In La Primaudaye’s analogy, the eyes represent not the earth but the celestial sphere of the heavens within the microcosm of the body. The eyes receive the light of the world, but also serve as the light of the body. He goes on to suggest that the eyes’ close proximity to the inner senses and especially to reason also confirms their connection to both spiritual as well as bodily light. At the same time, he also notes a distinction between the fleshly or bodily eye and the eyes of the mind and soul by comparing the bodily eye and its received light to the corporeal world and the physical sun to the spiritual heaven whose sun and light is God. La Primaudaye links the corporeal eye to the spiritual or intellectual eye and the corporeal world and light to the divine world and light through a chain of signification and correspondence.
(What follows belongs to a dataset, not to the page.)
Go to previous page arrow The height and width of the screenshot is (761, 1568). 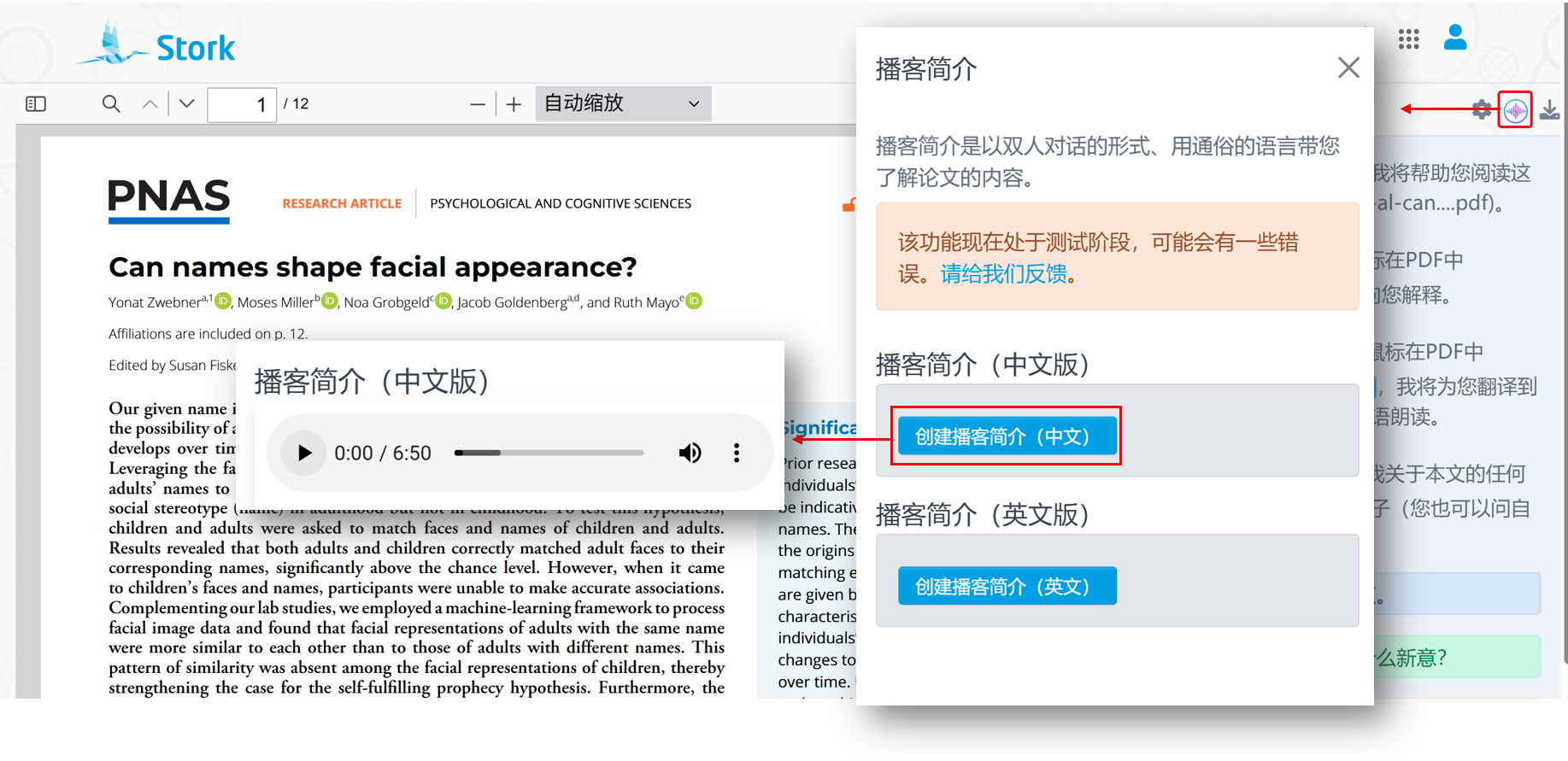(x=150, y=104)
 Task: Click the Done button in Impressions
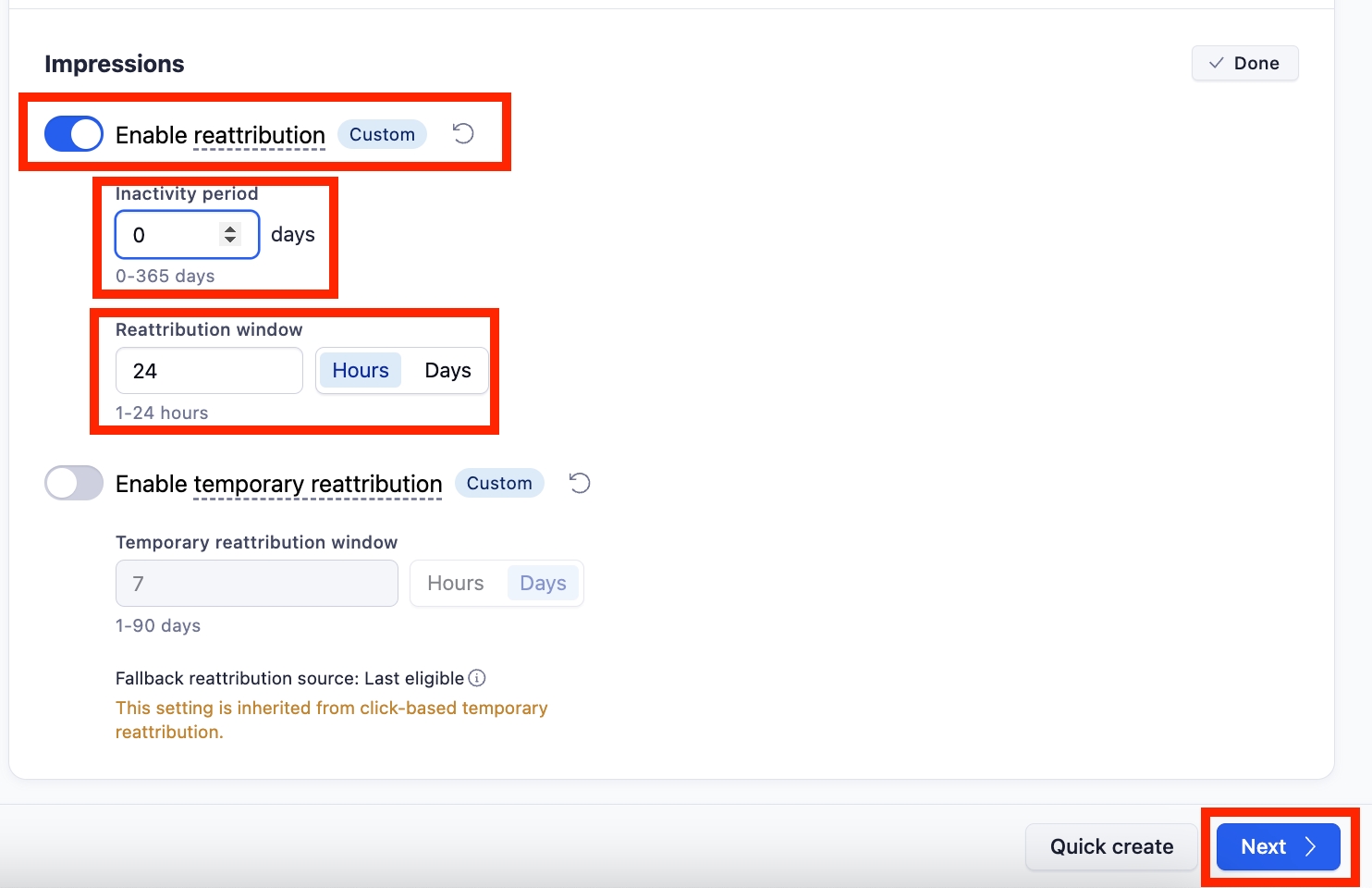[x=1244, y=63]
The anagogical significance shines through earlier in La Primaudaye’s discussion of vision when he talks about the special role the bodily, fleshly, or corporeal eye plays in acquiring knowledge and in understanding the divine. He says that the eyes’ “nature approacheth nearer to the nature of the soule and spirit, then any other, by reason of the similitude and agreement that is betweene them,” and proceeds to detail their function in natural and spiritual knowledge and understanding, saying,

…They are given to man chiefly to guide and leade him to the knowledge of God, by the contemplation of his goodly works, which appeare principally in the heavens and in al the order thereof, and whereof we can have no true knowledge & instruction be any other sence but by the eies. For without them who could have noted the divers course and motions of the celestiall bodies? … It is the first Mistresse that provoked men forward to the studie and searching out of science and wisedome. For the sight is ingendered admiration and wondering at things that are seene: and this admiration causeth men afterward to consider more seriously of things … In the end they come to the studie of science and wisedome, which is the knowledge of supernaturall light, namely of the light of the minde, unto which, science and doctrine is as light to the eye, so that it contemplateth and useth by that, as the eye seeth by light. (La Primaudaye 68-69).
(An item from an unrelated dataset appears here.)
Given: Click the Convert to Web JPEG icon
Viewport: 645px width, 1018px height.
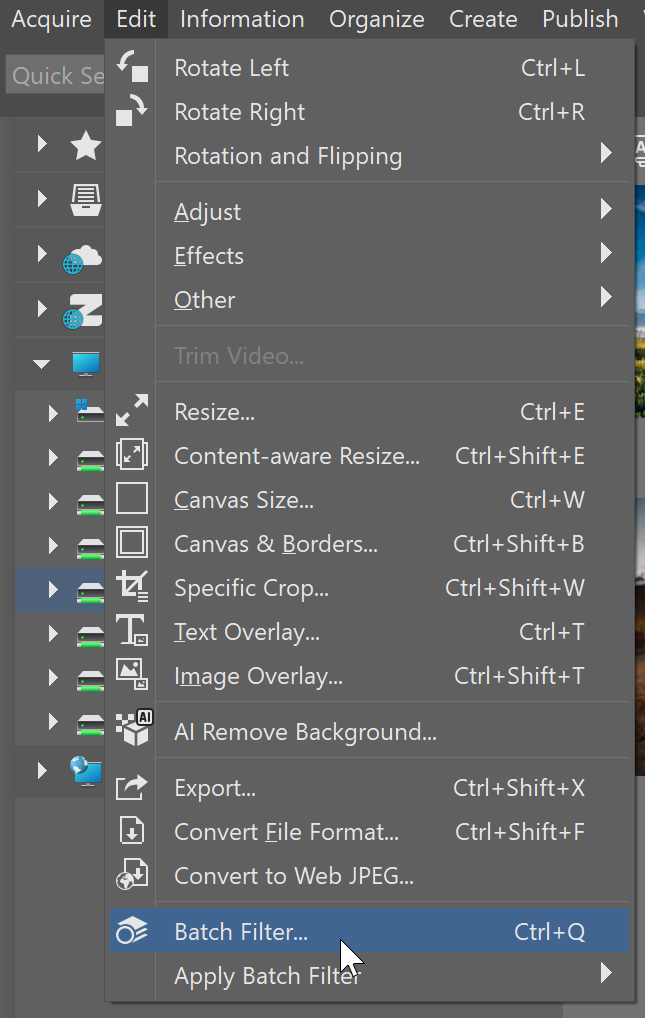Looking at the screenshot, I should 132,875.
The associations and interrelations of the bodily eye and the intellectual eye, and the corporeal light and the light of God were fairly conventional at least since Augustine, and their deployment in both analogical and anagogical systems underscores the conventional parallels and relationships established between them. While distinguished from one another, conventional theories connected the two and helped theorists explain the frisson and connection between the corporeal and spiritual worlds.
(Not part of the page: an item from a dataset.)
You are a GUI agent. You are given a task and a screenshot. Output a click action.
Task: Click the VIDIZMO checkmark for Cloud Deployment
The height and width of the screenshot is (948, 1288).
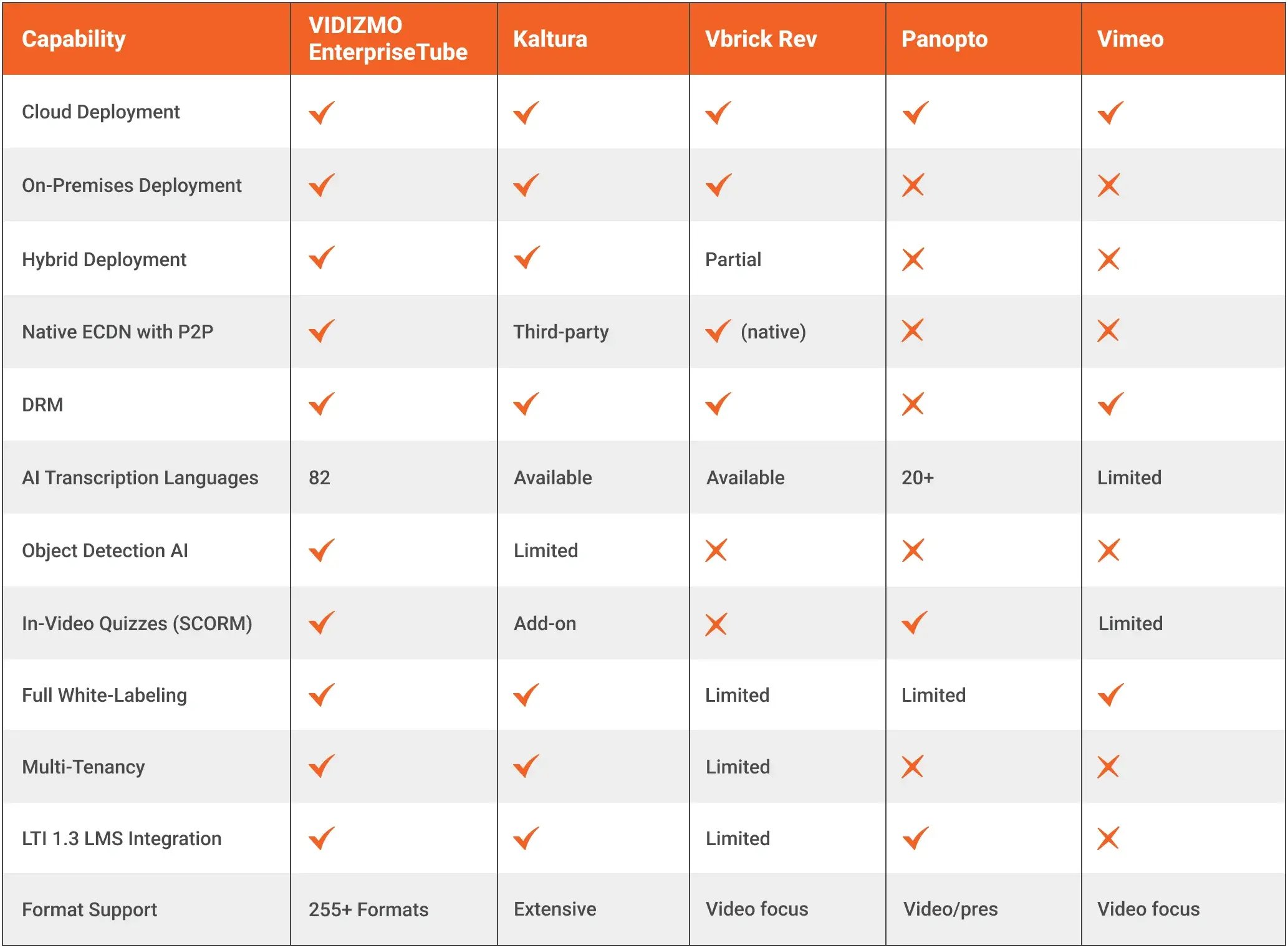[322, 113]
Many popular discussions of the superiority of the eye also proclaim that its primary Godly purpose was to acquire knowledge of the world. In this, many stressed the heavens as the best object one’s eyes could focus on to inspire heavenly thoughts and greater contemplations. In his Nosce Teipsum, John Davies, for example, plays with the conventional association with looking to the heavens as leading to knowledge when he describes that

These Mirrors take into their litle space
The formes of Moone and Sunne, and every Starre,
Of every Body, and of every place,
Which with the worlds wide Armes embraced are.
Yet their best object, and their noblest use,
Hereafter in another world will bee,
When God in them shall heavenly light infuse,
That face to face they may their Maker see.
Here are they guides, which do the Body leade;
Which else would stumble in eternall night;
Here in this world they do much knowledge reade,
And are the Casements which admit most light. (Davies 42).

Davies suggests that true knowledge and a true light will not come to the eyes until after death, but he also associates the corporeal light of the world with knowledge suggesting that that corporeal light, as in La Primaudaye, can lead to contemplation of higher things.

Science, including astronomy and anatomy, derives from the wonder generated by the corporeal eye, leading a perceiver from the physical sensation, to contemplation of the natural world, to a contemplation of God’s magnificence. It was the searching eyes of astronomers and anatomists that would soon challenge the conceptions of both the microcosmic eye and the macrocosm.

This returns me to the Augustine notion of three eyes with which I opened this post. While Augustine established three types of eye (the bodily eye, the spiritual eye, and the intellectual eye), all three converge and are mediated by what I call the paramaterial Phantasy in many sixteenth- and early seventeenth-century theories of sensation, perception, and cognition. While La Primaudaye too distinguishes the bodily eye and corporeal light from the spiritual eye and heavenly light, both reflect and resemble one another, interlocking them in a theoretical system and conceptual order that represented them as interrelated and mutually informing. It was the second eye, which, according to Augustine, was the eye of the spirit, but which according to many early modern variations was the eye of the mind, the Phantasy which was often thought to mediate the relationship between the external senses and the intellect and soul.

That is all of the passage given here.